La tónica de la comunicación política de López Obrador como presidente parece ser la polémica constante, pero la polémica depende de que existan visiones encontradas, no solo de un loco agitador.

Por eso creo que quienes equiparan las mañaneras de AMLO con un púlpito tienen una interpretación incorrecta. Más que una tribuna, se parecen a una plaza pública; han servido de exposición a rockstars como Jorge Ramos, han sido espacio de resonancia para voceros de organizaciones sociales y hasta plataforma de lucimiento personal para columnistas.

Aclaro que estoy arrojando luz sobre un aspecto de la comunicación política de AMLO que es poco destacado. Estoy consciente de que el presidente tiene una posición de poder, y por lo mismo, los exabruptos y reclamos hacia el gremio periodístico, y en general, hacia sus detractores, son poco deseables para el ideal de diálogo público.

Pero hagamos un poco de memoria ¿Cuándo ha sido tersa la relación entre un presidente y sus críticos? La exposición pública de AMLO es mucho mayor a la de sus antecesores, y su personalidad también es distinta, pero hacer de esto el centro de la reflexión es otorgarle a López Obrador una centralidad que no tiene. 

En las condiciones actuales el presidente no controla, ni puede controlar, la narrativa pública. Todos los días de su mandato se ha enfrentado a protestas y reclamos de distintos sectores sociales; una buena parte de la élite opinóloga (ahora incluidos youtubers y otros influencers) está alineada en un ejercicio constante de reprobación; y ciudadanos que poco tienen que ver con el mundo de lo público pueden convertirse en íconos de resistencia a las decisiones de AMLO, como el piloto del avión que cuestionó suavemente la cancelación del aeropuerto de Texcoco.

Todos estos episodios son ejercicios de oposición política, no en el sentido de una competencia por el poder, sino como una manifestación de desacuerdo y rechazo al gobernante.

En las mañaneras muchos de los reporteros cuestionan narrativas y cifras oficiales, reclaman usos del lenguaje, contraponen versiones de hechos. Pero en todo ello hay algo riesgoso: si la tarea de ejercer oposición recae más en los periodistas o los influencers que en los legisladores o líderes de otros partidos, entonces la polémica pierde capacidad de ser productiva para lo que imaginamos como democracia. 

La clase política tiene muy poca legitimidad, y probablemente por eso es que otro tipo de actores tienen mayor capacidad de hacer resonar su voz en las mañaneras, en programas de radio y televisión, en YouTube, Twitter o Facebook. Pero ellos no tienen una responsabilidad política frente a la ciudadanía que dicen representar.

A estas personas les puede preocupar su reputación y pueden tener muy buenas intenciones, pero antes que eso está su fama, los intereses del corporativo donde trabajan o su propia ideología.
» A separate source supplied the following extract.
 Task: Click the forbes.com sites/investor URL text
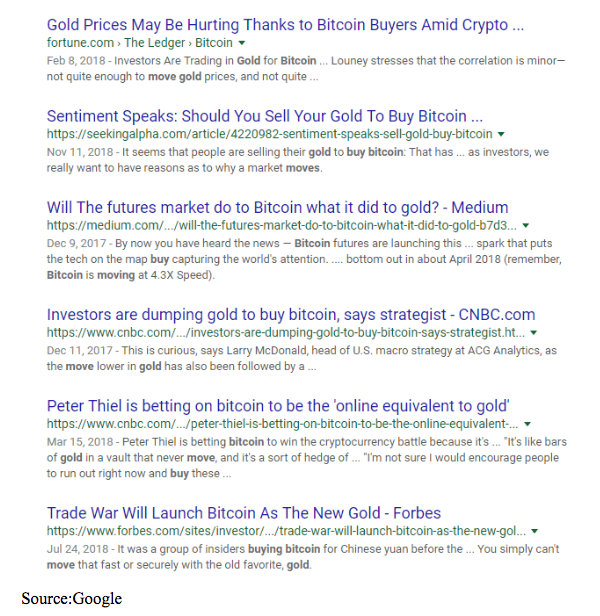286,531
A diferencia de los políticos profesionales, no le deben cuentas al pueblo. No responden a la ciudadanía, responden a una audiencia bien definida.

Los ejercicios de comunicación del presidente no polarizan, pero tienen resonancia en un espacio donde se está a en contra o a favor, y donde los protagonistas de la palabra pública tienen poco acceso a espacios de influencia y poder para hacer de la polémica un ejercicio con consecuencias prácticas en la trama del Estado. Lo que AMLO comunica o no es poco relevante, lo importante es dónde, a través de quién y cómo resuena. En las condiciones actuales, parece que solo se reproduce frustración.